Eine Aggressionstheorie besagt, dass erlernte Erfahrungen ein wichtiger Faktor für aggressives Verhalten beim Menschen sind. Wenn beispielsweise eine persönliche Beleidigung, eine Gefährdung der sozialen Stellung oder eine Bedrohung durch Waffen aggressives Verhalten auslösen, liegen dieser Theorie entsprechend erlernte Ursachen zugrunde. Eine solche alarmierende Situation führt möglicherweise zu einer stark emotional geprägten Reaktion, die man als Affekt bezeichnet. Eine Affektsituation geht mit körperlichen Symptomen wie gesteigerter Herzschlagfrequenz einher und kann als „Kurzschlussreaktion" eine unkontrollierte aggressive Handlung zur Folge haben.

Aggressive Handlungen sind oft von Erfolg gekrönt – der Aggressor wird also belohnt –, so dass diese nach Möglichkeit wiederholt werden. Kinder lernen beispielsweise, dass sie durch Aggression den Besitz von Spielzeug oder die Aufmerksamkeit der Eltern erreichen können, und sie beobachten aggressives Verhalten bei anderen. Im gewalttätigen Verhalten mancher Jugendbanden finden deren jüngere Mitglieder Vorbilder für die eigene Aggression. Kinder, die von den Eltern mit körperlicher Gewalt diszipliniert werden, wenden häufiger im Umgang mit anderen auch selbst Gewalt an –, und Eltern, die ihre Kinder misshandeln, wurden zumeist in ihrer Kindheit selbst misshandelt.

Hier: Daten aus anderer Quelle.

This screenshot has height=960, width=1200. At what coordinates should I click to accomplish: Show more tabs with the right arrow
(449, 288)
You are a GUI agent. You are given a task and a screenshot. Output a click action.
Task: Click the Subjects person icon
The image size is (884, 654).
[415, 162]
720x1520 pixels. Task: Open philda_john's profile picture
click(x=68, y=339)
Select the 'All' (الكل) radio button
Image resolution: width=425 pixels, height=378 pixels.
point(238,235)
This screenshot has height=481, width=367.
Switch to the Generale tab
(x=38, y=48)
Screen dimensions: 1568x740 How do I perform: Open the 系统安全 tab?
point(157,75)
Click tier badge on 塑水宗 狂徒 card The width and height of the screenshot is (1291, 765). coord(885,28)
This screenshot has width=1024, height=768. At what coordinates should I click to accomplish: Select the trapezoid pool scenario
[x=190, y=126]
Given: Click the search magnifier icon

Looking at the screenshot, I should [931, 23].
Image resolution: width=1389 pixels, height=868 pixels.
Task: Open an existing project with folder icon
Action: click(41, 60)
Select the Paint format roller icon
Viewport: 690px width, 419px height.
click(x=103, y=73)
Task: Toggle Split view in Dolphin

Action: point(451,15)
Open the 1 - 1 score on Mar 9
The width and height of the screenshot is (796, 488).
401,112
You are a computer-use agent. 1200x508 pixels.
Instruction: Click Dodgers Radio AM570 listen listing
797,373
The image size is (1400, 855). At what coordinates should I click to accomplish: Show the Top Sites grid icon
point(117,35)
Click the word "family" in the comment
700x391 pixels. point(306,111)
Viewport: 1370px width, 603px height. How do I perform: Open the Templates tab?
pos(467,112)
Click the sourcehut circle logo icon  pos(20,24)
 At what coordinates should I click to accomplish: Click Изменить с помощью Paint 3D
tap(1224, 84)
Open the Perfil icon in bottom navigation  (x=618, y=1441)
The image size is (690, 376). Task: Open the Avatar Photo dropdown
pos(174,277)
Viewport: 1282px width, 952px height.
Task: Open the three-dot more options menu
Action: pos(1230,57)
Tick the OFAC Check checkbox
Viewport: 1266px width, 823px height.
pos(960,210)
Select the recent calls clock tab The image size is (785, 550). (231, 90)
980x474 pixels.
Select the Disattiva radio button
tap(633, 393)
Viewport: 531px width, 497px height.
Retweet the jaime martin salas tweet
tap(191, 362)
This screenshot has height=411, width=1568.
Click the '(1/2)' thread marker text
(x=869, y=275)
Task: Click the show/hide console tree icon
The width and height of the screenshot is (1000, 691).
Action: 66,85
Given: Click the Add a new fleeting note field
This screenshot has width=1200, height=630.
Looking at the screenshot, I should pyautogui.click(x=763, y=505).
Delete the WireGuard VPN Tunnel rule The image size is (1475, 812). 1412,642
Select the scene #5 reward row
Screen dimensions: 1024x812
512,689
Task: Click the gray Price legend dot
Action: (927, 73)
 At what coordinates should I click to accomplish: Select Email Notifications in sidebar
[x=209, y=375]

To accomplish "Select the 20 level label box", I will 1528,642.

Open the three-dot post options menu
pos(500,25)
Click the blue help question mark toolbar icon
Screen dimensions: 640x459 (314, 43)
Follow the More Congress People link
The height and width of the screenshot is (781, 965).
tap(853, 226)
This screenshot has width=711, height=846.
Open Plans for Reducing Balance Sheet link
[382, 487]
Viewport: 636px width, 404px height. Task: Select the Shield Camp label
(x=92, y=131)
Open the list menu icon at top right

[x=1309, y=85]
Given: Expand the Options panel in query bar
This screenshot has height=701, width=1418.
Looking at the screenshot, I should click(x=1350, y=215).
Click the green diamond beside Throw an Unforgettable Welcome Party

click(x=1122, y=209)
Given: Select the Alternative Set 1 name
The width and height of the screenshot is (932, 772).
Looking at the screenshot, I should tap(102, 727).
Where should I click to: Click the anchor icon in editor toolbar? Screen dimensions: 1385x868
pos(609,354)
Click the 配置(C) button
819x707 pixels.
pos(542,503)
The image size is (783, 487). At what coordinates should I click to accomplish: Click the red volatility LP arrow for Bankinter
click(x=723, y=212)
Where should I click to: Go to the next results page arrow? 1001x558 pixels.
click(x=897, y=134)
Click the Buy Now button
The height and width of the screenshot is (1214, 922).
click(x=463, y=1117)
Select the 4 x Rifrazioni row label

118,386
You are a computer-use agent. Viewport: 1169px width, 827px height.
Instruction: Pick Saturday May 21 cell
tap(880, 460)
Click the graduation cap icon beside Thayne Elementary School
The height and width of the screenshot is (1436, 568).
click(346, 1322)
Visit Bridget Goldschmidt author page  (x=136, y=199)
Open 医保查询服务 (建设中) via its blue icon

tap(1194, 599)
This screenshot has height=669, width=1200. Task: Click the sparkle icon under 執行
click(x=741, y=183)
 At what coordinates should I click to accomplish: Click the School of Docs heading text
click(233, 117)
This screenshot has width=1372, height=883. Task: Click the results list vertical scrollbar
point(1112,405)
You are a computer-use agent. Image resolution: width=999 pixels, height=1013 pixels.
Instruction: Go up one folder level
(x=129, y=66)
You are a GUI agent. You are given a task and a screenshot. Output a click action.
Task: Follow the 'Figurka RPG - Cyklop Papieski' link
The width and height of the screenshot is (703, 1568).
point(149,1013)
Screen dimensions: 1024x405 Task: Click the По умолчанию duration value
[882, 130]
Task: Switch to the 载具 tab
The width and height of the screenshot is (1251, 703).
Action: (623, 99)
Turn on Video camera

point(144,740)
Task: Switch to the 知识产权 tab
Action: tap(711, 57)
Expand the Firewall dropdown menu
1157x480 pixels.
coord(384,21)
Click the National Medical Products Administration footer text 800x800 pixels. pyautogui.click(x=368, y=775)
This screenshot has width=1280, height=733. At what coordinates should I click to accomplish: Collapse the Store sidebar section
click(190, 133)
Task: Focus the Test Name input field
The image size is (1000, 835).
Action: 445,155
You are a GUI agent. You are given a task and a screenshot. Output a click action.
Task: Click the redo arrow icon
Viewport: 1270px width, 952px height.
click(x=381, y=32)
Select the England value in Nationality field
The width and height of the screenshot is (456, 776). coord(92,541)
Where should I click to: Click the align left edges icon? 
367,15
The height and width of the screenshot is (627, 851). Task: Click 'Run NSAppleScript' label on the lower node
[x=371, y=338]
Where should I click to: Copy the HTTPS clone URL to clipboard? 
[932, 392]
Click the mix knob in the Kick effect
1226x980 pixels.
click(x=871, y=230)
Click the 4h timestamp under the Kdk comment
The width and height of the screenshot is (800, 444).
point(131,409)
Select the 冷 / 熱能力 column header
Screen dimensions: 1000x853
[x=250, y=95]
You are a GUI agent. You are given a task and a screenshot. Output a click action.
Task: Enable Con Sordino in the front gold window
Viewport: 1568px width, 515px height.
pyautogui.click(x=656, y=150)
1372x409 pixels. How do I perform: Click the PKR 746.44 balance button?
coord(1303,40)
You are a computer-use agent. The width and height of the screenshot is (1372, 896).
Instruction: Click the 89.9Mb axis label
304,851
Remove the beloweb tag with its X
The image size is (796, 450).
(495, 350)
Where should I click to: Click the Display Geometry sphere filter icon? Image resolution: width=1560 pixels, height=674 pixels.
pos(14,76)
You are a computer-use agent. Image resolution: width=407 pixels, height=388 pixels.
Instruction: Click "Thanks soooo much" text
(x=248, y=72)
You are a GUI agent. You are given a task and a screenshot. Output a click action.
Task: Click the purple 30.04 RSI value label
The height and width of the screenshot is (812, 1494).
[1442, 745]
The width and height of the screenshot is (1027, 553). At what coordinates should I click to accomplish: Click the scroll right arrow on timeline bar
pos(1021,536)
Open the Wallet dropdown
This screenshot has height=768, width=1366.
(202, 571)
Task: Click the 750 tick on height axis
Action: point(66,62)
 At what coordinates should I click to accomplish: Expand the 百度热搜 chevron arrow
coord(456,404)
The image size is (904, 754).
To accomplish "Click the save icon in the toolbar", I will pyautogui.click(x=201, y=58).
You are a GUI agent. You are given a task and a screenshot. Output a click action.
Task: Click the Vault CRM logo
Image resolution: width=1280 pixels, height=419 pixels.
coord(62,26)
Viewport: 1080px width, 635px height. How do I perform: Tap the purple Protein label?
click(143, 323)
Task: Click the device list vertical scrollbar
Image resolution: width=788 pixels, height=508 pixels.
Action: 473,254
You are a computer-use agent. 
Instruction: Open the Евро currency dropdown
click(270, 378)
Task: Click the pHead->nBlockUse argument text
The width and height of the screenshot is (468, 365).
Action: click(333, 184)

Welchen Einfluss die Massenmedien und insbesondere das Fernsehen auf aggressives Verhalten haben, ist nicht genau geklärt, aber manchen Forschungsergebnissen zufolge neigen Kinder, die Gewalt im Film gesehen haben, anschließend selbst zur Aggression. Der aus Österreich stammende amerikanische Psychiater und Psychoanalytiker Friedrich Hacker stellte in seinem Werk Aggression. Die Brutalisierung der modernen Welt (1988), Gewalt in der Massengesellschaft dar.


Eine wichtige Aufgabe der Pädagogik besteht darin, Kindern und Jugendlichen zu vermitteln (beispielsweise durch Training nicht aggressiver Verhaltensformen), wie sie mit der eigenen Aggression umgehen sollten. In der Psychoanalyse wird als Ursache der Aggression eine einheitliche Antriebsquelle angenommen: Sigmund Freud sah die Aggression als Trieb, und für Alfred Adler drückt sich durch Aggression Machtwille aus. Eine gegen die eigene Person gerichtete Form der Aggression ist die Autoaggression, die in ihrer extremen Form zum Suizid (Selbstmord) führen kann. Psychologen deuten Autoaggression als eine ursprünglich gegen die Umwelt gerichtete Aggression, die sich auf dem Wege der Verdrängung (oft verursacht durch eine seelische Störung) gegen die eigene Person richtet.